Japan Geoscience Union Meeting 2018

Presentation information

[EJ] Poster

M (Multidisciplinary and Interdisciplinary) » M-IS Intersection

[M-IS08] Drilling Earth Science

Tue. May 22, 2018 3:30 PM - 5:00 PM Poster Hall (International Exhibition Hall7, Makuhari Messe)

convener:Yasuhiro Yamada(Japan Agency for Marine-Earth Science and Technology (JAMSTEC), R&D Center for Ocean Drilling Science (ODS)), Junichiro Kuroda(Department of Ocean Floor Geoscience, Atmosphere and Ocean Research Institute, the University of Tokyo), Kohtaro Ujiie(筑波大学生命環境系, 共同), Yusuke Suganuma(National institute of Polar Research)

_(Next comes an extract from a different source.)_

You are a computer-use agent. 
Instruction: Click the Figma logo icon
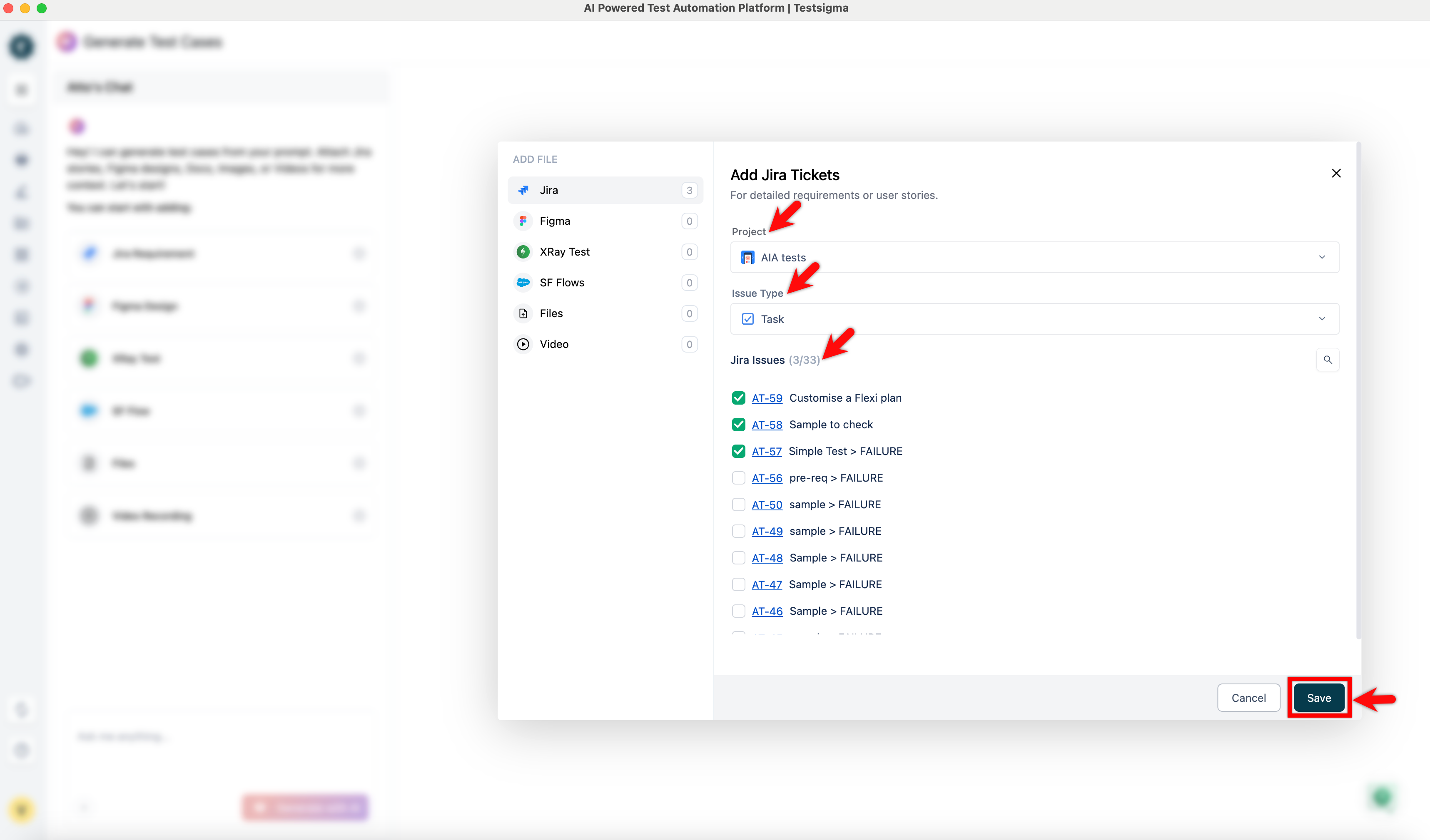click(523, 221)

[MIS08-P04] The Holocene Australian Summer Monsoon variability revealed by IODP Expedition 356 sediments

*Takeshige Ishiwa1, Yusuke Yokoyama2, Cecilia M. McHugh3, Lars Reuning4, Stephen J. Gallagher5 (1.National Institute of Polar Research, 2.Atmosphere and Ocean Research Institute, The University of Tokyo, 3.School of Earth and Environmental Sciences, Queens College (C.U.N.Y.), 4.Geological Institute RWTH, Aachen University, 5.School of Earth Sciences, University of Melbourne)

Keywords:Australian Summer Monsoon, International Ocean Discovery Program

The Australian Summer Monsoon (ASM) provides rainfall in northern Australia and becomes weaker or stronger in association with high-latitude climate change during the Holocene. The International Ocean Discovery Program (IODP) Expedition 356 Indonesian Throughflow cored in the shallow continental shelf (< 200 m water depth) of northwestern Australia and recovered sediments of Miocene to Holocene age at Site U1461. These sediments were directly derived from the northwestern Australian continent. Radiocarbon dating on macrofossils and planktonic foraminifera shows that the upper 15-m section at Site U1461 records Holocene climate variability in the northwestern Australia. X-ray elemental analysis results in this section are interpreted as an indicator of sedimentary environmental changes. We demonstrate that Holocene climate variability in the northwestern Australia is recorded at Site U1461 where sediments preserve evidence of link the ASM with Northern/Southern Hemisphere climate changes.